The whole flight time was not, by any means, spent at language lessons; Mahare sometimes slept, sometimes chattered at length to her tall male companion through their translators, sometimes sat and thought or simply watched the Habranhan icescape below or sky above as they flew. If there was any connection between the two other than their common employment by Ennissee, It never became obvious.
Both passengers knew the word “Pwanpwan,” and used it often enough to make Hugh realize that they hoped to get there eventually. He assumed that there would be no great difficulty about this, but tried not to make any signs likely to be taken as a promise that he would carry them there either himself or at once.
As it turned out, this was no problem. Hugh reported arrival to Ged as they slanted down toward the lights of Pitville, mentioning his passengers, and did not even have to arrange quarters for them after he landed. The small flier which had brought him and Reekess back from Pwanpwan was waiting beside the warehouse, as was Ged Barrar himself. The Samian shepherded the two Erthumoi aboard with almost discourteous haste, and they were gone before Hugh had a chance to more than wave a farewell.

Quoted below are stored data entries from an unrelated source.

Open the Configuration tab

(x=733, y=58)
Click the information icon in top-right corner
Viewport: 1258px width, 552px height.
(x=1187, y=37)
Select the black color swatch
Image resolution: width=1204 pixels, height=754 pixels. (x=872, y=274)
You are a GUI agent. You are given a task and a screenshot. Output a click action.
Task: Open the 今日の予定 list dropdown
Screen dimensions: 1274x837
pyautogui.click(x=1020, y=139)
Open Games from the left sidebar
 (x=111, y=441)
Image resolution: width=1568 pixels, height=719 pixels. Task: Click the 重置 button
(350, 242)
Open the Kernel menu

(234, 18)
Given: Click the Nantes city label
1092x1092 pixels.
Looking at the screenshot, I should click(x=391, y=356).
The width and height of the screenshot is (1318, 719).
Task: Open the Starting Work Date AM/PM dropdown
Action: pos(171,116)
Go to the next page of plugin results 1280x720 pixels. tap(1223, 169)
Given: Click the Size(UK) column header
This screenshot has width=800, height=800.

“You’ll be less surprised later,” S’Nash remarked. The Naxian’s words were surprising enough right then. Clearly it/he knew more about everything going on than had been made clear so far, but this sounded almost as though the devious
character intended to provide answers it/himself. Hugh refused to worry about it; he had not seen Janice for several Common Days. He left the unloading of what was left of the supplies to the warehouse people.
As far as his wife could tell, the specimens from Ennissee’s dig were very old. This merely meant older than the carbon dating limit; there was no reliable way to go farther with organic specimens. Habranhan “Fossils” were entire frozen remains, not mineralized. The only radionuclide in them with a respectable half life was potassium-forty, and there was very little of that; Habranhan life made do with an extremely low mineral content, not too surprisingly. The argon-forty which was one of its decay products could diffuse fairly rapidly, on the geological time scale, from the immediate area of its production; cross-checking with calcium-forty, the other product, pointless on other worlds because it was ubiquitous, might help a little here, but still all one could hope for was a minimum age. Actually, Janice had found only a little of the potassium and too little of its decay products to measure. The main specimen was certainly older than one hundred sixty thousand Common Years, with another faint probability that it was older than five hundred fifty thousand; but she had no faith whatever in the latter figure.
Such of Ennissee’s plant material as she had had time for was all much younger, safely inside the carbon limits. This, surprisingly, included that which seemed to be associated with the Habra remains. She had no explanation for this. She was still correlating her various results with Ennissee’s collection notes.